Uma lei que proíbe o aborto de fetos por causa do diagnóstico da Síndrome de Down foi aprovada no estado da Dakota do Sul, nos EUA. A medida foi apresentada em janeiro deste ano pela governadora Kristi Noem, do partido dos Republicanos.

A Lei House Bill 1110 tem poder incriminatório para pessoas que decidirem interromper a gravidez motivada pela síndrome.
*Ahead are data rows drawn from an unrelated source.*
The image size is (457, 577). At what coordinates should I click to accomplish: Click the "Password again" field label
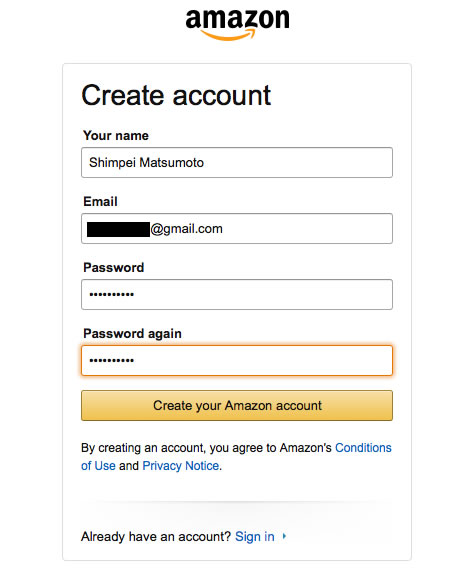click(132, 333)
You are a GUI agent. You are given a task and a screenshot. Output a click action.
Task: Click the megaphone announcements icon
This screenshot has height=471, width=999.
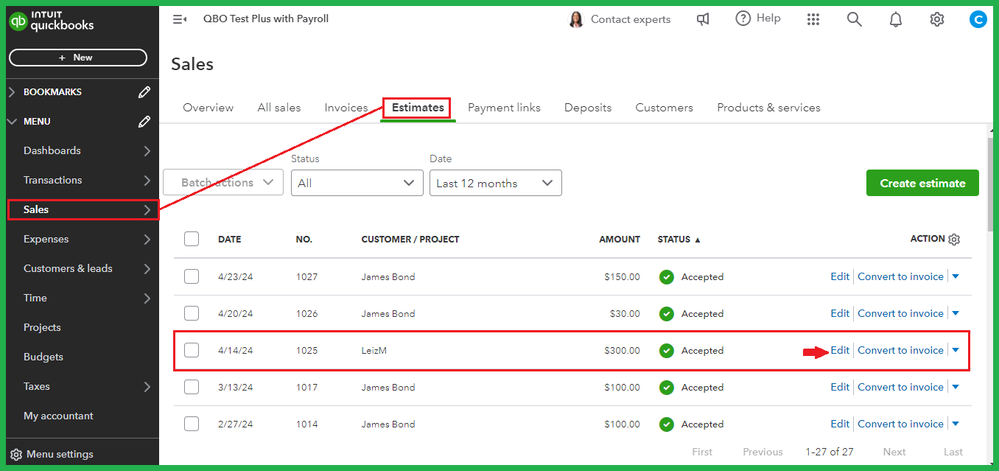(705, 19)
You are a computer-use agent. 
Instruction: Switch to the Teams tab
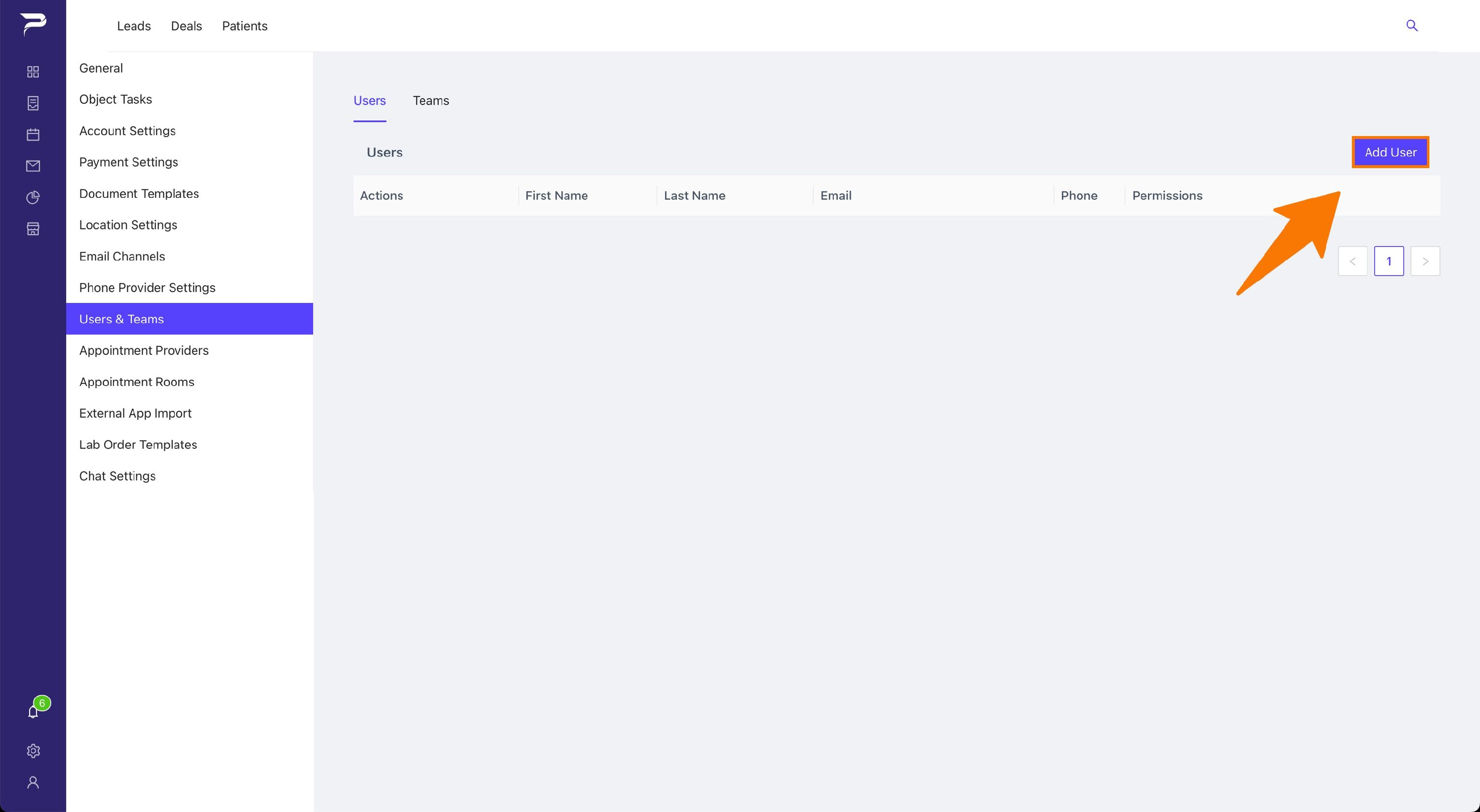click(431, 101)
Em um comunicado, há algumas semanas, Kristi já havia anunciado a apresentação da legislação. 

“Estou ansiosa para o dia em que a Suprema Corte reconhecerá que todas as crianças, nascidas ou não, possuem o direito à vida inerentemente”, disse a republicana na época.
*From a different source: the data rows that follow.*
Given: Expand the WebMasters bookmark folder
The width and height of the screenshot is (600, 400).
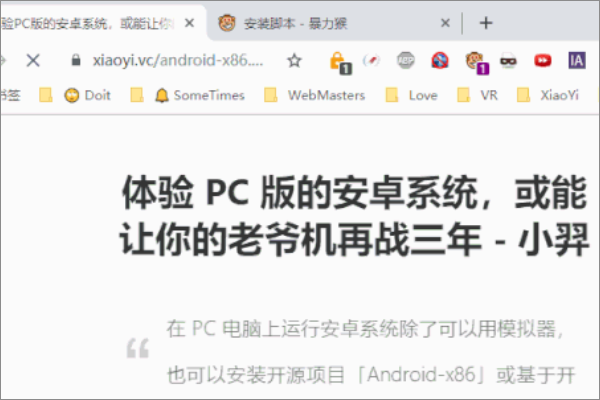Looking at the screenshot, I should (315, 95).
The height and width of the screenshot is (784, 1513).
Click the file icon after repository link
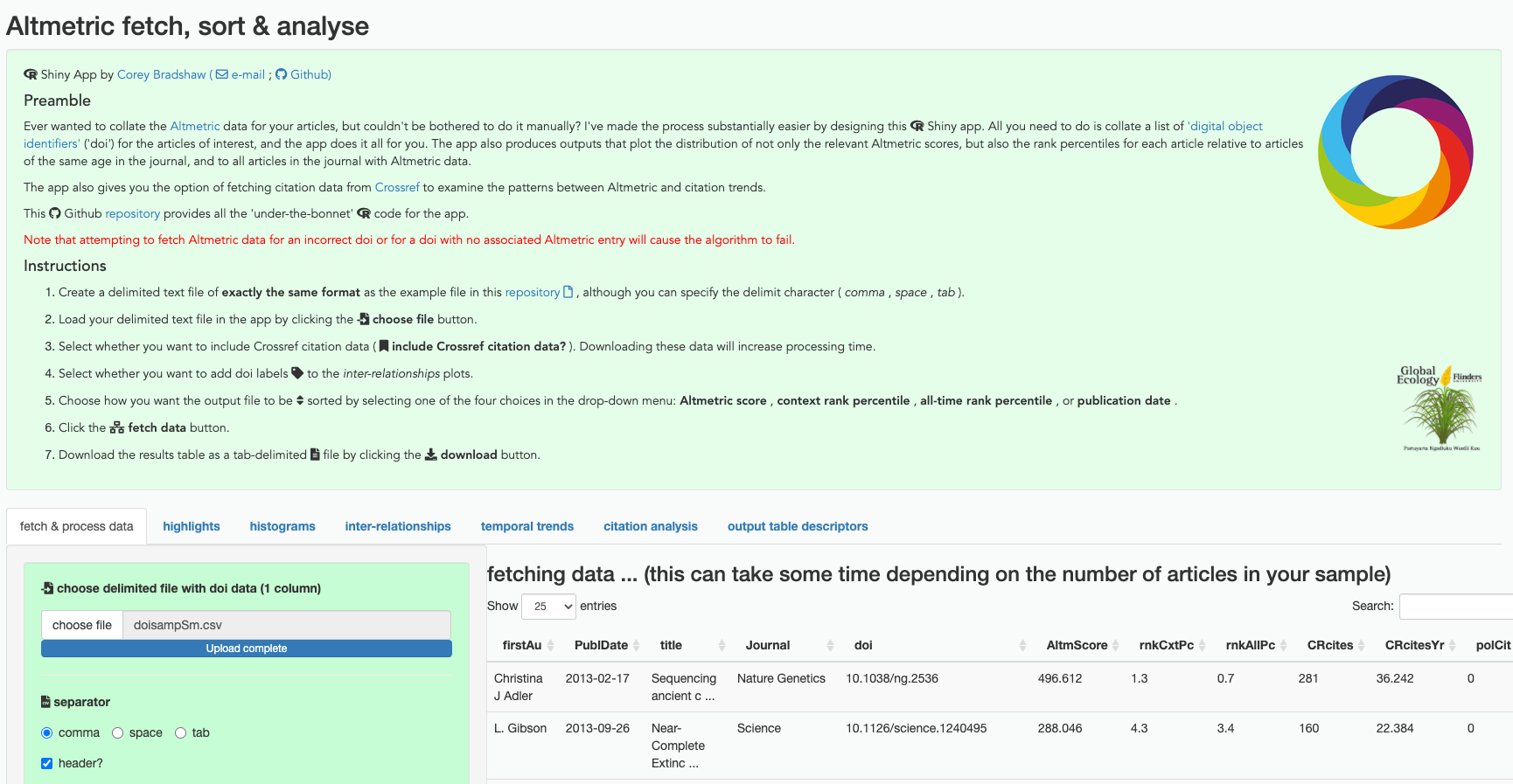(x=568, y=293)
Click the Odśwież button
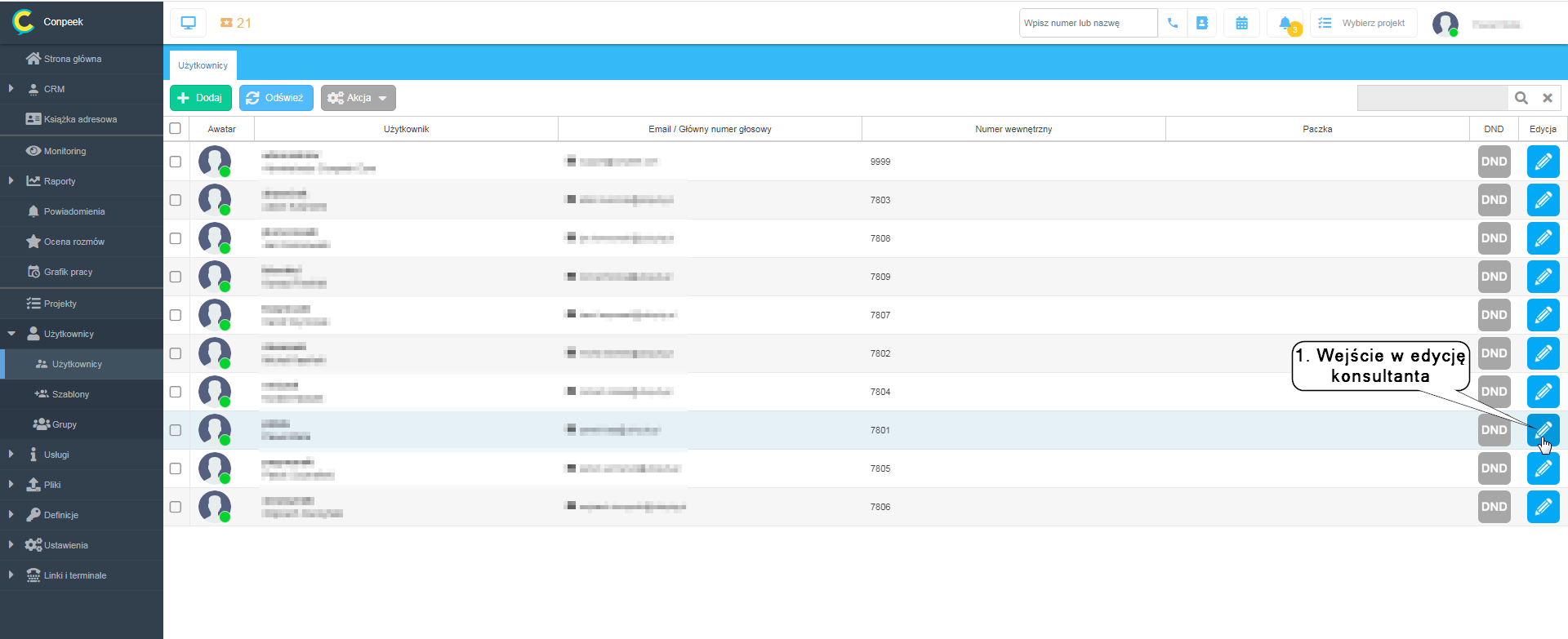This screenshot has height=639, width=1568. 276,98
Ela continuou dizendo que “a Declaração de Independência resume o que todos sabemos em nossos corações como verdade: Deus criou cada um de nós e nos concedeu o direito à vida”. “Isso é verdade para todos, incluindo aqueles com um cromossomo extra”, completou.

Há 48 anos, a Constituição dos Estados Unidos aprovava o aborto em todos os estados. Atualmente, segundo o comunicado de Kristi, 2 em cada 3 gravidezes com crianças diagnosticadas com Down são interrompidas. Na Dakota do Sul, a legislação proíbe o aborto após 13 semanas. 

O novo projeto de lei foi assinado pela conservadora no fim de março e só há isenção quando a vida da mãe corre risco de morte. “Qualquer pessoa que violar esta seção é culpada de um crime de Classe 6”, diz a lei.

Kristi, que é ativista pró-vida, tem outros projetos aprovados no currículo. Leis que proíbem contratos que forcem o aborto, e outra que exige o fornecimento de informações pelas clínicas sobre os procedimentos de reversão do aborto, são alguns exemplos.